My favorite quotes that frame my philosophy about kindergarten (no particular order):
  • Imagination is more important than knowledge. -Albert Einstein
  • Life is like riding a bicycle. To keep your balance you must keep moving. - Albert Einstein
  • Imagination is more important than knowledge. For knowledge is limited, whereas imagination embraces the entire world, stimulating progress, giving birth to evolution. - Albert Einstein
  • Setting an example is not the main means of influencing another, it is the only means. - Albert Einstein
  • As our circle of knowledge expands, so does the circumference of darkness surrounding it. - Albert Einstein
  • Not everything that counts can be counted, and not everything that can be counted counts. - Albert Einstein
  • If people are good only because they fear punishment, and hope for reward, then we are a sorry lot indeed. - Albert Einstein
  • I think that only daring speculation can lead us further and not accumulation of facts. - Albert Einstein
  • The search for truth is more precious than its possession. - Albert Einstein
  • The pursuit of truth and beauty is a sphere of activity in which we are permitted to remain children all our lives. - Albert Einstein
  • Live as if you were to die tomorrow. Learn as if you were to live forever. - Mohandas Gandhi
  • We cannot be speakers who do not listen. But neither can we be listeners who do not speak. - Mohandas Gandhi
  • Find purpose, the means will follow. - Mohandas Gandhi
  • Satisfaction does not come with achievement, but with effort.

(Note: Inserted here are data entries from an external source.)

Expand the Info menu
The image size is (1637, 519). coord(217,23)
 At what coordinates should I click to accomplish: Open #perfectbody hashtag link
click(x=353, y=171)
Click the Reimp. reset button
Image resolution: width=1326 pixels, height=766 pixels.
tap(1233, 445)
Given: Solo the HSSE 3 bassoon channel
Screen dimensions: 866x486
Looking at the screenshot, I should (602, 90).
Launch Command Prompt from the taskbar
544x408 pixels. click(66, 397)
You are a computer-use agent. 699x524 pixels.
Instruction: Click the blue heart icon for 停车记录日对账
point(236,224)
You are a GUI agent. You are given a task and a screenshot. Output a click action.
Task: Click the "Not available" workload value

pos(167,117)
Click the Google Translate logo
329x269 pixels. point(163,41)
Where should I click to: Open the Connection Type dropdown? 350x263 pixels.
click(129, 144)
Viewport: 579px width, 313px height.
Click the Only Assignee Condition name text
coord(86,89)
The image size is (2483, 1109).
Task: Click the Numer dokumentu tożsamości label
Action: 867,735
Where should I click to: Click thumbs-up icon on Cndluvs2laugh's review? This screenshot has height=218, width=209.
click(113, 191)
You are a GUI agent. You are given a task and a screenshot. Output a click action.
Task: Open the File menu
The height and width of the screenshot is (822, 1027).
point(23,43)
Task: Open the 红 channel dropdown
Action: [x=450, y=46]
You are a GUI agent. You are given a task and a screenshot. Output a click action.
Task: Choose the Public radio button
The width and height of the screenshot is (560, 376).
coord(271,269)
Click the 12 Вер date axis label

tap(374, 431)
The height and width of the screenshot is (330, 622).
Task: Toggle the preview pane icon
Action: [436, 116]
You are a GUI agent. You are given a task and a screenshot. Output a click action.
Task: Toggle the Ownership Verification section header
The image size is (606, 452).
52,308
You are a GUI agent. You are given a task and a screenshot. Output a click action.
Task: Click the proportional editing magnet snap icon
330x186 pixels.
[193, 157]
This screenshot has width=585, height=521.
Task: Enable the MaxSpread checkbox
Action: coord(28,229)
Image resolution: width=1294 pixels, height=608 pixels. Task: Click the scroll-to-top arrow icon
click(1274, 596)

Full effort is full victory. - Mohandas Gandhi
  • Speak only if it improves upon the silence. - Mohandas Gandhi
  • Education is the kindling of a flame, not the filling of a vessel. - Socrates
  • I cannot teach anybody anything, I can only make them think. - Socrates
  • The true delight is in the finding out rather than in the knowing. - Isaac Asimov
  • Knowledge is indivisible. When people grow wise in one direction, they are sure to make it easier for themselves to grow wise in other directions as well. On the other hand, when they split up knowledge, concentrate on their own field, and scorn and ignore other fields, they grow less wise — even in their own field. - Isaac Asimov
  • All truths are easy to understand once they are discovered; the point is to discover them. - Galileo Galilei
  • You cannot teach a man anything, you can only help him to find it for himself. - Galileo Galilei
  • Bodily exercise, when compulsory, does no harm to the body; but knowledge which is acquired under compulsion obtains no hold on the mind. - Plato
  • I would teach the children music, physics and philosophy, but the most important is music, for in the patterns of the arts are the keys to all learning. - Plato
  • When you make the finding yourself — even if you're the last person on Earth to see the light — you never forget it. - Carl Sagan
  • The aim of education is to enable individuals to continue their education ... (and) the object and reward of learning is continued capacity for growth. - John Dewey
  • Try to learn something about everything and everything about something. - Thomas H. Huxley
  • Liberty without learning is always in peril; learning without liberty is always in vain. - John F. Kennedy
  • Education’s purpose is to replace an empty mind with an open one. ~ Malcolm S. Forbes
  • Think wrongly if you please, but in all cases think for yourself. -- Doris Lessing
  • Reading without reflecting is like eating without digesting. — Edmund Burke
  • When I examine myself and my methods of thought, I come to the conclusion that the gift of fantasy has meant more to me than my talent for absorbing positive knowledge. -- Albert Einstein
  • A mind stretched by a new idea can never go back to its original dimension. - Oliver Wendell Holmes
  • The loftiest edifices need the deepest foundations. - George Santayana
  • All children are born artists, the problem is to remain an artist as we grow up. - Pablo Picasso
1) What are the main philosophical themes that run through these quotes?
2) If you had to pare this list down to the 5 quotes most reflective of your philosophy, what would they be?
3) What quotes would you add to the list?

4 comments:

  1. Some of the themes I see common among these quotes: thinking, discovery, education, 'beingness' ...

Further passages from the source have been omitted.